El pasado miércoles hubiera agradecido la asistencia a un espectáculo jovial que me levantara el ánimo. Pero en vez de hacer lo recomendable, viajé hasta Madrid para llegar con la hora justa de ver en el teatro Fernán Gómez La señorita Julia , obra densa y desasosegante como pocas. No me arrepiento. La representación no me edulcoró la noche --más bien todo lo contrario--, pero me sirvió para contrastar una vez más la trágica grandeza de August Strindberg , a quien yo citaba semanas atrás como notorio exponente de escritor que combate la inestabilidad interior con el dardo de la palabra.

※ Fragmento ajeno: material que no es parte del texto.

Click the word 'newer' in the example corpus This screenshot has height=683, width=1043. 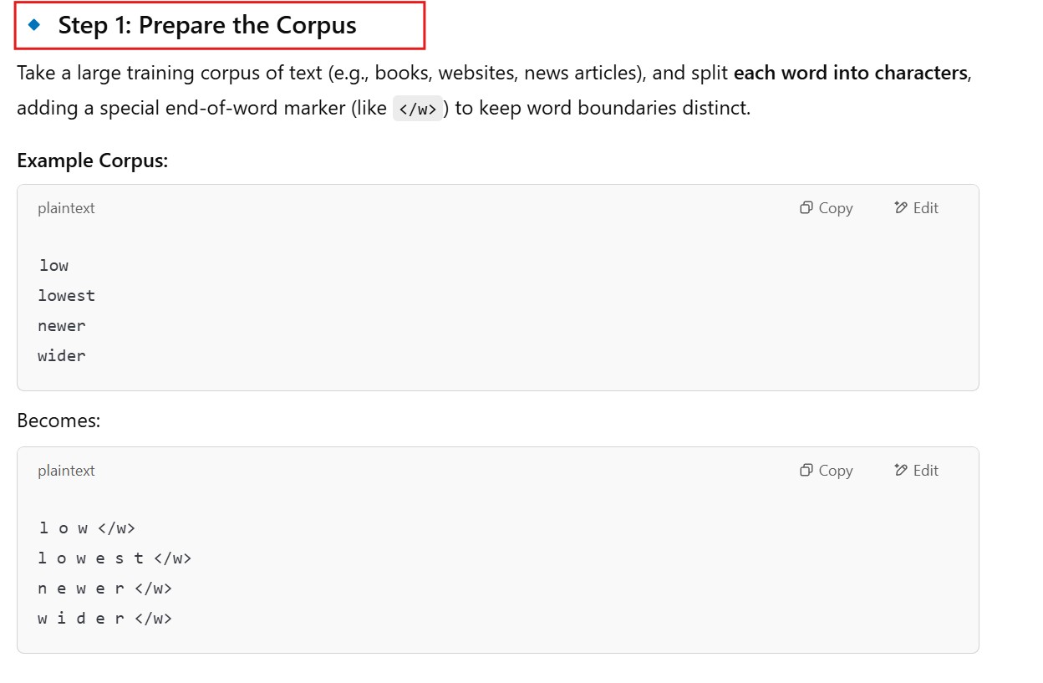pos(61,326)
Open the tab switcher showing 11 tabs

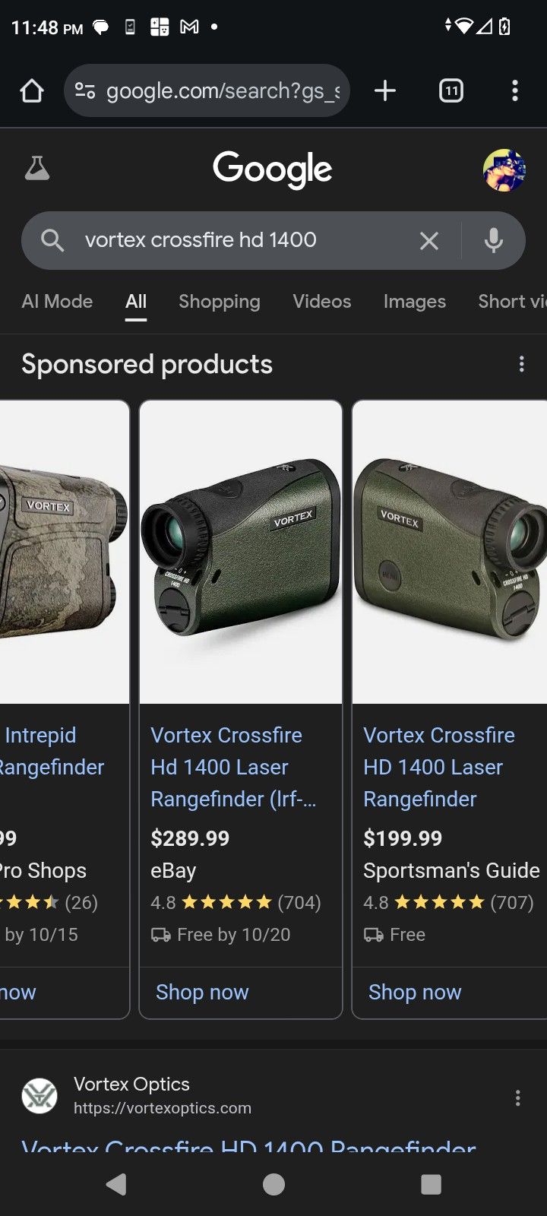pos(451,91)
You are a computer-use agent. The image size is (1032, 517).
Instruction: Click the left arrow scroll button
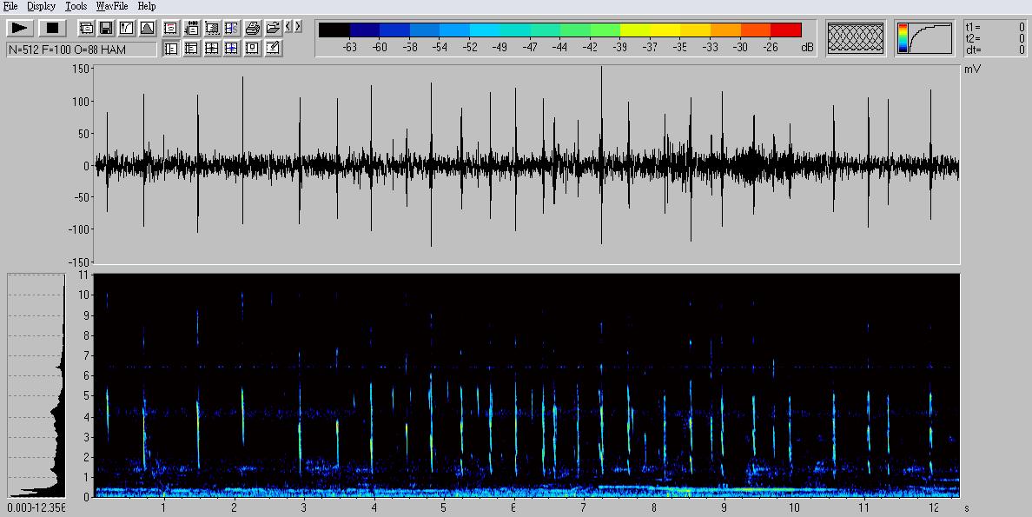288,27
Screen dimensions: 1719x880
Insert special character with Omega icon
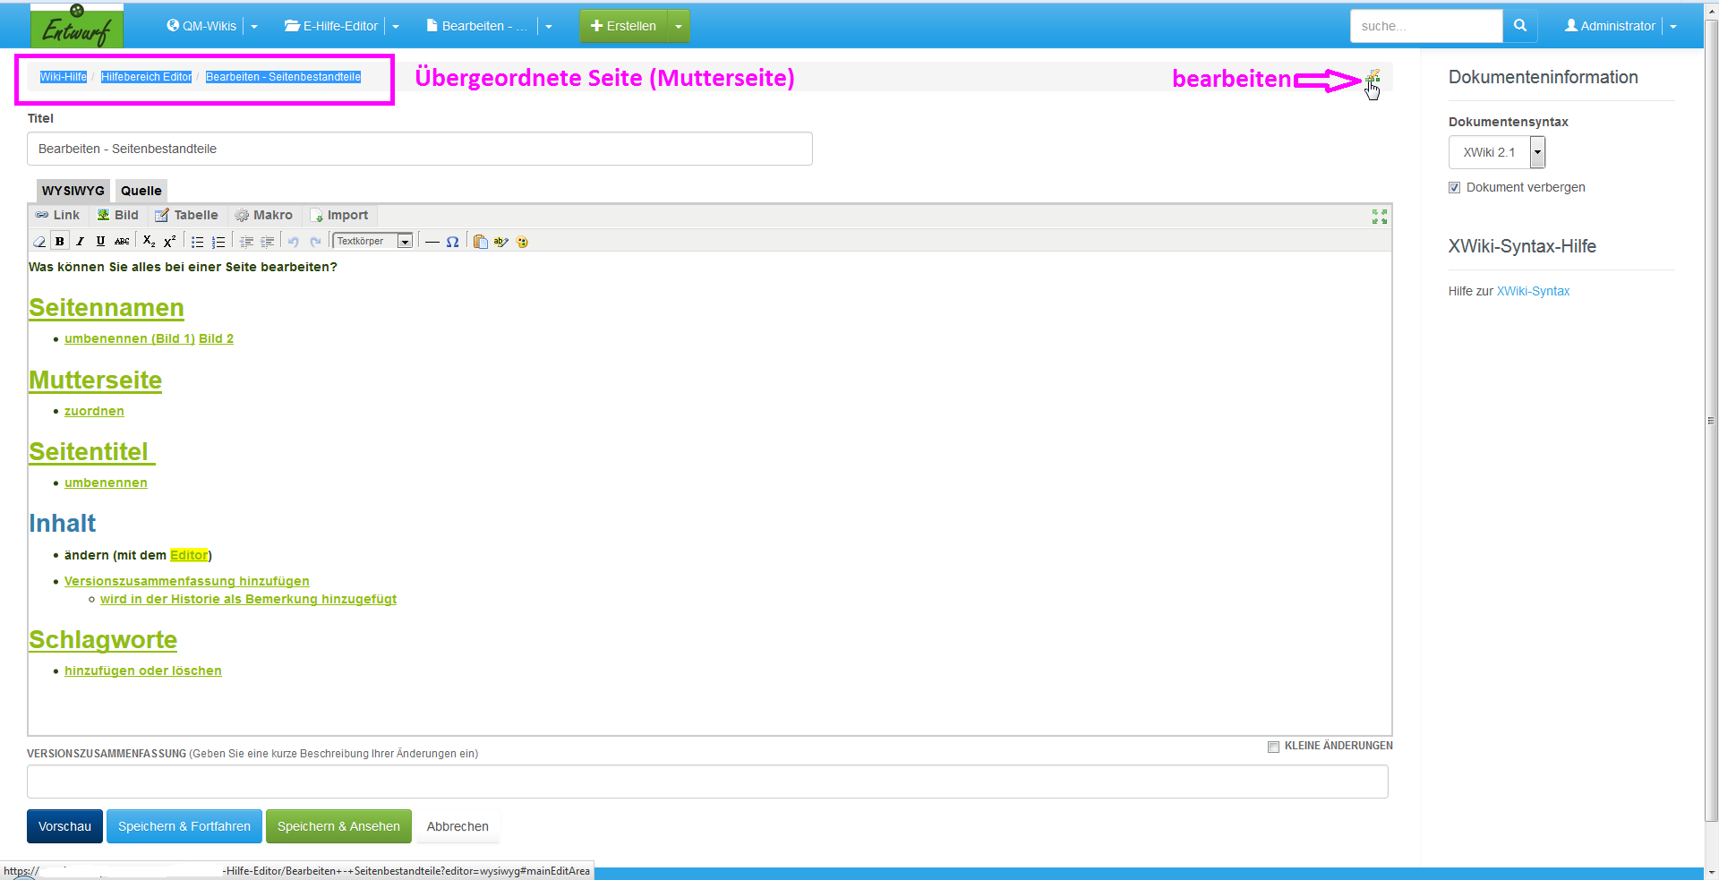pos(452,242)
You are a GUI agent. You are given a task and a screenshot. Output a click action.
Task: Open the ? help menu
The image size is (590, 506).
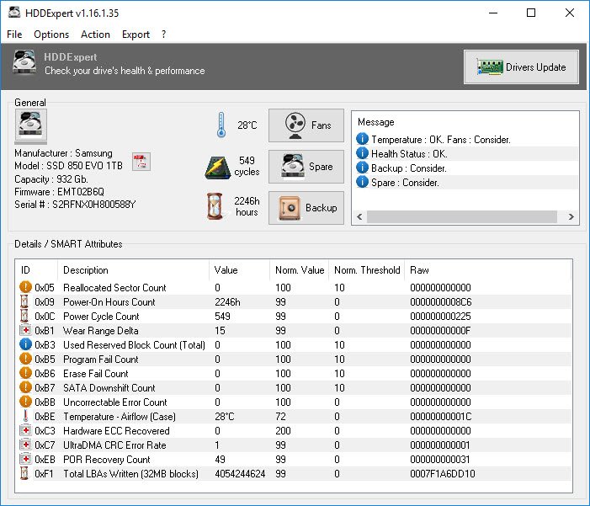[x=164, y=35]
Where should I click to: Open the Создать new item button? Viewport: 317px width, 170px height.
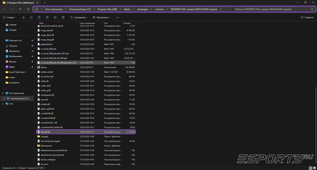coord(10,17)
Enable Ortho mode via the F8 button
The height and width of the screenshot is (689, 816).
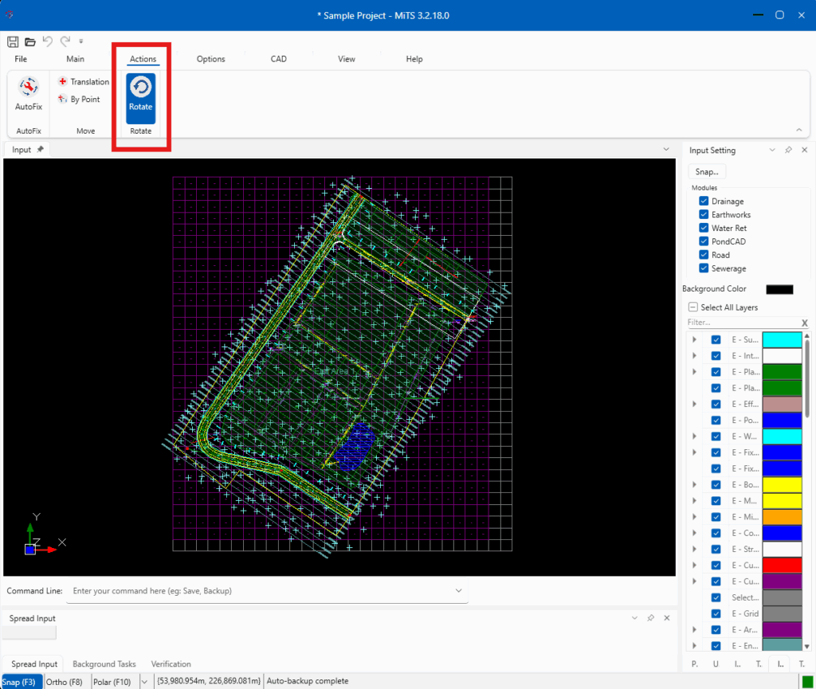click(65, 682)
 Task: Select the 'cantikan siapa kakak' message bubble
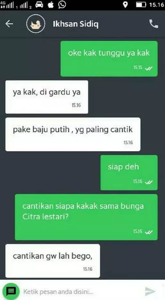pyautogui.click(x=86, y=217)
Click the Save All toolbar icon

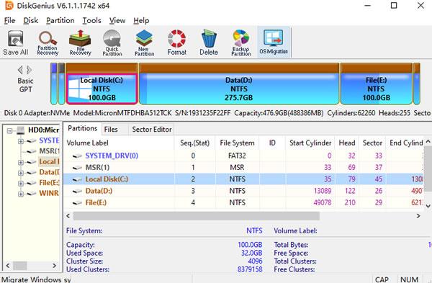15,42
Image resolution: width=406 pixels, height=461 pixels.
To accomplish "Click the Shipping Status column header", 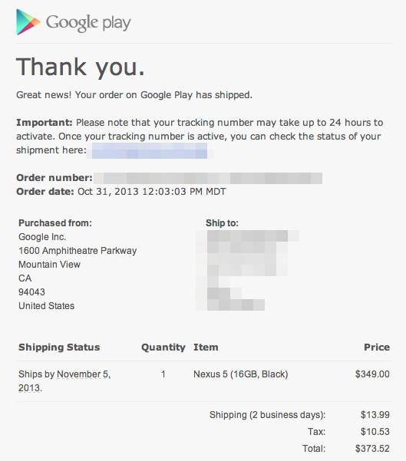I will click(x=59, y=347).
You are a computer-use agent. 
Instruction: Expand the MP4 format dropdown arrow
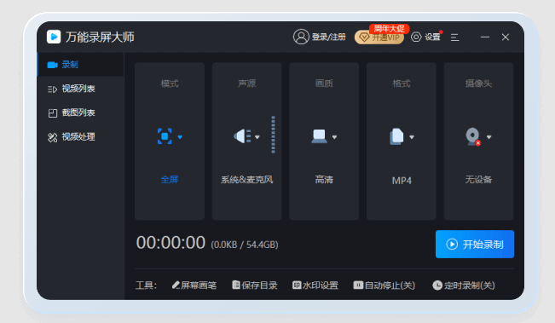(x=412, y=137)
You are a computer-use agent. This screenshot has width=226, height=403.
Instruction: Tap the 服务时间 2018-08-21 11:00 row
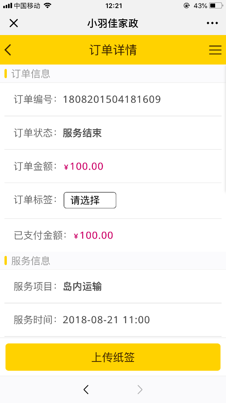113,320
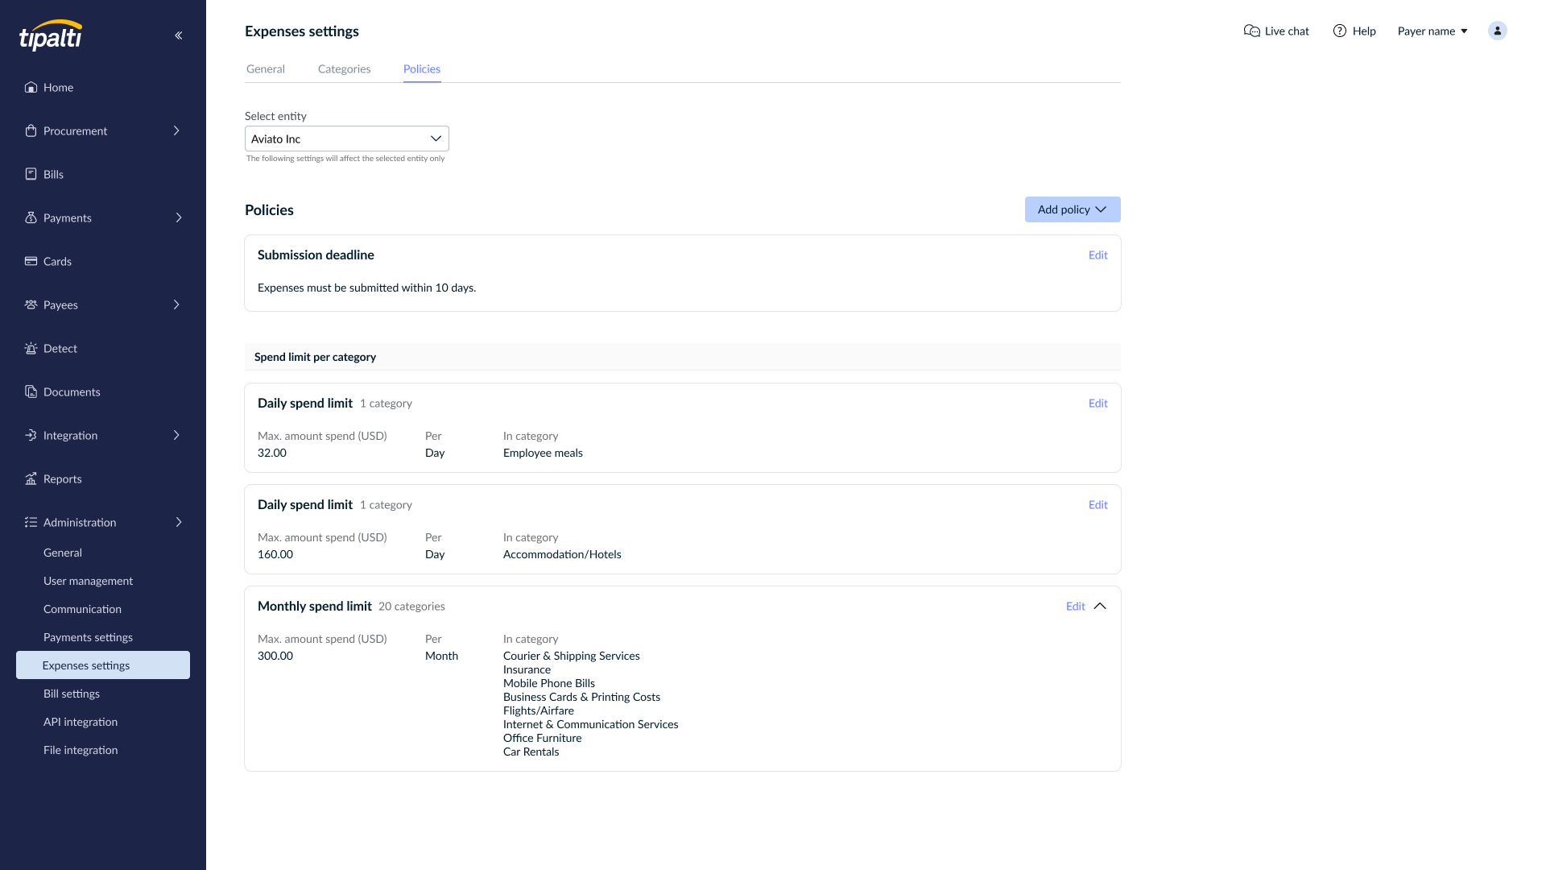Click the user profile avatar icon
Image resolution: width=1546 pixels, height=870 pixels.
pos(1498,31)
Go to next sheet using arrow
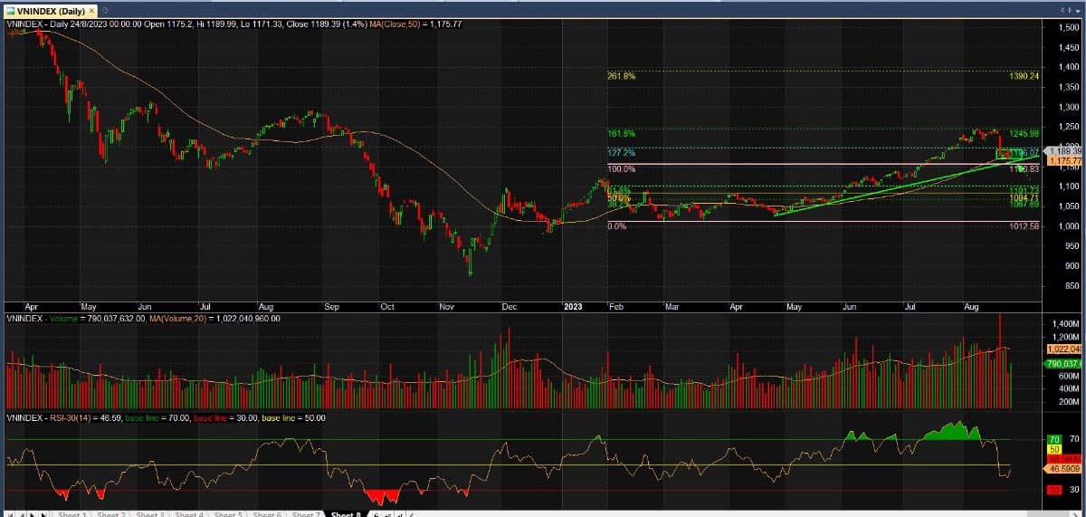 33,514
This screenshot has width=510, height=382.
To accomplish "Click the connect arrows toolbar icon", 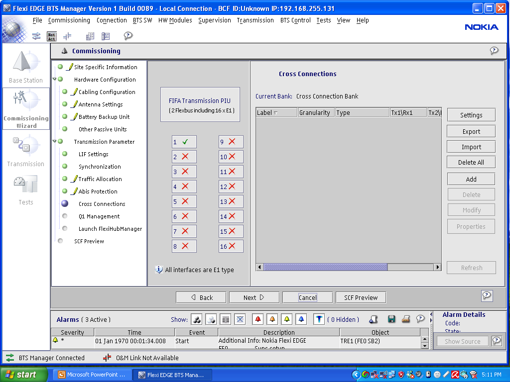I will click(36, 36).
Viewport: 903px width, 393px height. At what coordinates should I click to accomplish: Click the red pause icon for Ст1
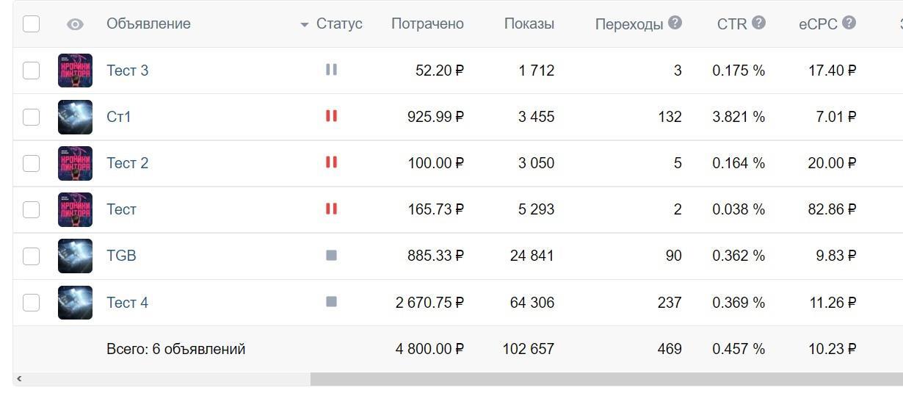[331, 116]

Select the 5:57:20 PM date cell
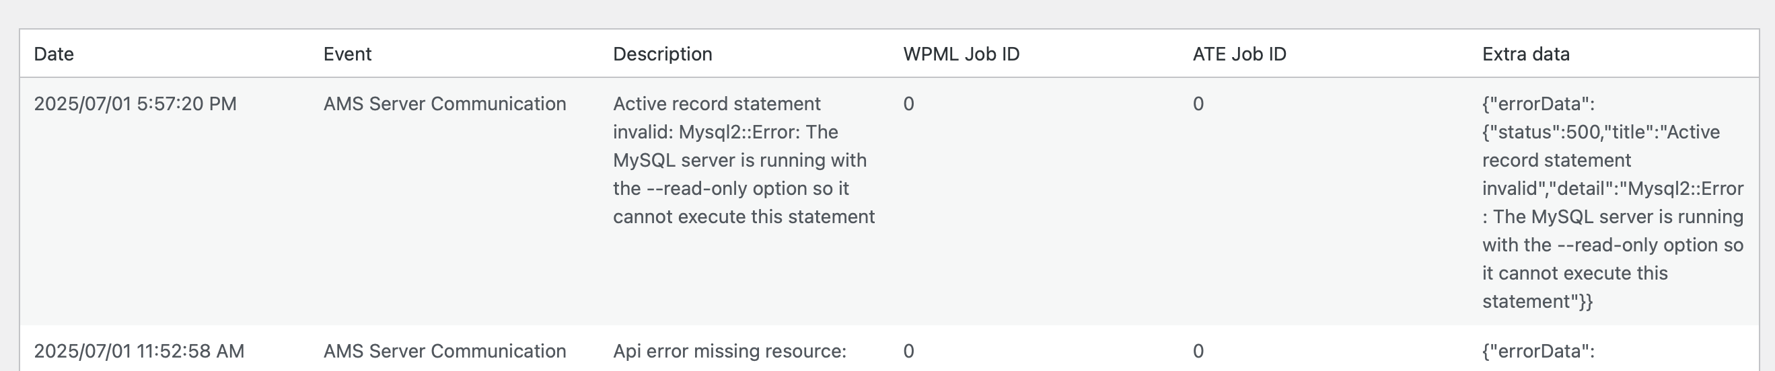pos(135,104)
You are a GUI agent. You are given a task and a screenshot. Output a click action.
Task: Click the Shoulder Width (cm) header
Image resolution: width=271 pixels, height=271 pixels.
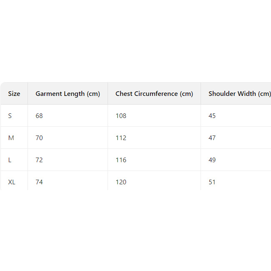pos(239,94)
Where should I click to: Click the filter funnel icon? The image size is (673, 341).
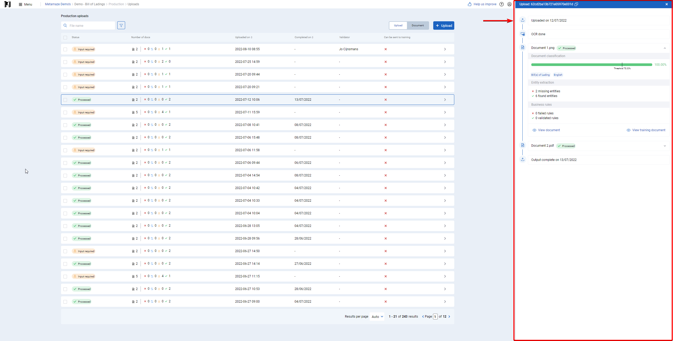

La obra, dirigida por Miguel Narros e interpretada por María Adánez (la señorita Julia), Raúl Prieto (Juan, el criado) y Chusa Barbero (Cristina, la criada), cumple con las expectativas. Toda la esencia de Strindberg está en la puesta en escena, aunque no todo lo representado por estos tres actores esté en la obra de Strindberg, ese loco genial que tantas veces descendió, pluma en mano, a los abismos de la condición humana. La señorita Julia , una de las obras cumbres del teatro universal, fue representada por primera vez en 1888; el paso del tiempo no ha hecho estragos en ella. Mucho de esa noche dramática de San Juan de finales del XIX sigue vigente en la sociedad de nuestros días, quizá porque las luchas que retrata el texto de Strindberg (lucha de clases, lucha de sexos, lucha contra el destino) es consustancial al hombre de cualquier época.

La señorita Julia , como la vida misma, presenta un mundo de seres infelices bien visibles y donde solo bailan al son de la música los personajes que nunca pisan el escenario.